-- Source document --
★ ★ ★
The Trump International Hotel Waikiki is set to undergo a significant transformation as it severs ties with the Trump brand and its controversial namesake.
The 462-room hotel first opened in 2009 on Oahu near Waikiki Beach. Now, Trump Hotels and property owner Irongate have jointly announced that the companies have, “come to a mutual agreement for a significant buyout of the hotel management and license agreements.”
The hotel will be rebranded as the Wakea Waikiki Beach and be added to Hilton’s LXR Hotels & Resorts collection in February 2024, becoming the brand’s first property in Hawaii.
Plans are underway to perform a comprehensive redesign of the hotel starting in early 2025. The phased renovation project will take several months to complete and extend to various aspects of the property, including lobbies, pool areas, spa, fitness center, interiors, corridors and landscaping.
★ ★ ★
-- Aim of the task --
Carry on the hotel rebranding article from its last sentence, staying with the Waikiki hotel's change from the Trump name. The material that follows was gathered from a different source.

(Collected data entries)
★ ★ ★
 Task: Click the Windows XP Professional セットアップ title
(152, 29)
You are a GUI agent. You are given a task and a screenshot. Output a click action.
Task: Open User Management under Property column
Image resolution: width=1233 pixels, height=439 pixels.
★ ★ ★
-- Answer area --
The hotel’s culinary offerings will also be revamped, with the Wai’olu restaurant and In-Yo Café being reimagined, and a ground-floor destination restaurant added that’s said to be developed in partnership with an as-yet-undisclosed restaurateur and chef.
“We are incredibly proud of our performance at Trump Waikiki since the opening of the iconic tower in November 2009,” said Eric Trump, executive vice president of Trump Hotels’ parent company, Trump Organization. He added that since its opening, the property has “achieved some of the highest ADRs in Waikiki year after year.”
The hotel’s overhaul and renaming coincides with an escalation of legal challenges being faced by the Trump Organization, including a civil fraud lawsuit being waged in New York against former President Donald Trump.
The lawsuit is just the latest issue to confront the beleaguered Trump Hotels franchise, which has found itself struggling since Trump’s election to office in 2016. The number of properties in its portfolio have dwindled in recent years, as it has lost various hospitality locations in places like Panama City, Toronto, Vancouver, Manhattan and Washington, D.C.
With the reflagging of the Waikiki hotel, Trump Hotels’ footprint will have fallen from 14 global properties in 2015 to just eight.